Tim isn't doing this because he needs a way to parse log files. He's doing this as a way to get experience in using Erlang for something he's done before and knows a lot about. I would call it a practice piece, and Emily would say it's a kata.

Tim's conclusion was that regular expressions and file parsing in Erlang were slow, compared to languages like Ruby and Perl which have a stronger emphasis on those. This stirred up some discussion in the Erlang community as people worked to show how to make the code faster. The belief, perhaps article of faith, is that it's easier to speed up Erlang's I/O and regexp code than it is for other languages to match Erlang's concurrency support.

Quite a few people chimed in on the comments and by email. Tim provided roundup of other Wide Finder implementations, in Erlang and in other languages. Santiago Gala contributed a Python version.

Fredrik Lundh's notes and commentary, in Python

Fredrik Lundh wrote a set of notes on Wide Finder starting with Santiago's code.
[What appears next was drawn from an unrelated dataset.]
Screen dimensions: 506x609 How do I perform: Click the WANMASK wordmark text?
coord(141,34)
He shows how to speed it up by being smarter with the code and by taking advantage of a dual-core machine. He described what he did through series of related programs, available from it's SVN repository. I summarize each one here along with timings, both given by Fredrik in his README.txt file and by me on my MacBook Pro 2.33Gz Intel Core 2 Duo:

In this essay I'll write a few other variations, all single-threaded. To make it easier to compare, here are their times: Some interesting observations: I have a faster machine than Fredrik, my wf-5 is a lot slower than his, and there is indeed room for improvement even staying within the standard library.
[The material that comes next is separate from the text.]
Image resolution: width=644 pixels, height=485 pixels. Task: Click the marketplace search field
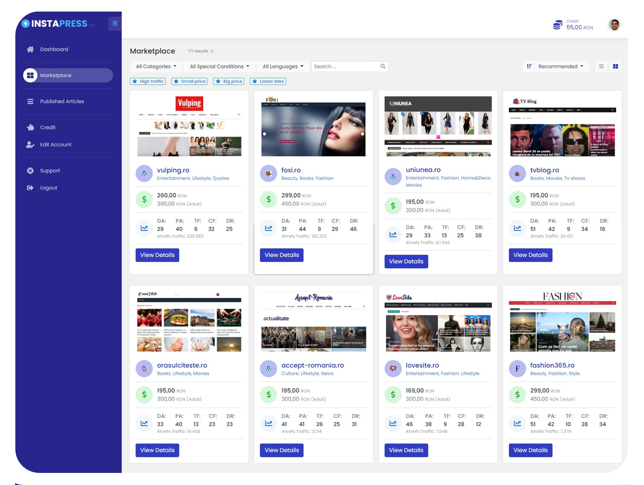pyautogui.click(x=345, y=66)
[In my next essay I compared these to implementations in other languages.]

What am I doing?

This essay is also set of practice pieces, since neither Fredrik nor I have any real need for this tool. If I needed something like it I would almost certainly write it using awk, uniq and sort. In addition, the way that Fredrik wrote things is useful for other programmers because it shows how a good programmer modifies and then tests a program, when trying to get better performance out of it.

I decided to carry on in that style. What I wanted to do was compare the timings to a version using mxTextTools. At the recent EuroPython 2007, Marc-André mentioned in passing the new byte code engine in mxTextTools 3.0. Because of the work Fredrik and, to a lesser extent I, did on improving the performance of string operations at the NeedForSpeed event in 2006, I was curious to compare the two timings. And I was curious to see if I could do better than the effbot. :)
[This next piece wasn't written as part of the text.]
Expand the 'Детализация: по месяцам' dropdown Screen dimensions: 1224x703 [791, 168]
I started by implementing my own version using just the standard Python libraries. The biggest speed gain came from using a memory-mapped file instead of using normal file I/O, but Fredrik only showed how that helped the multiprocessing version. I wanted to see how much it sped up the single threaded version.

I used wf-2.py as my base and added to it. I think it's best to start something like this without really reviewing other code. I didn't look at the programs in much detail. If this is a practice piece then part of the practice is being able to solve the problem in different ways, and with relatively little guidance. I also find that by working out a problem first helps understand why other implementions were done in a given way.

mmap and re playing together using the buffer interface

Python has a concept called a buffer interface. Strings and a few other data types, including memory-mapped files, implement the buffer interface. String operations (like 'find') and regular expressions can work on buffer objects. Which means I am able to apply the regular expression directly to a memory-mapped file.

# dalke-wf-7.py
import re, os, mmap
from collections import defaultdict

FILE = "o1000k.ap"

import time, sys
if sys.platform == "win32":
    timer = time.clock
else:
    timer = time.time

t0, t1 = timer(), time.clock()

pat = re.compile(r"GET /ongoing/When/\d\d\dx/(\d\d\d\d/\d\d/\d\d/[^ .]+) ")

fileobj = open(FILE)
filemap = mmap.mmap(fileobj.fileno(), os.path.getsize(FILE), access=mmap.ACCESS_READ)

count = defaultdict(int)
for m in pat.findall(filemap):
    count[m] +=1

for key in sorted(count, key=count.get)[:10]:
    pass # print "%40s = %s" % (key, count[key])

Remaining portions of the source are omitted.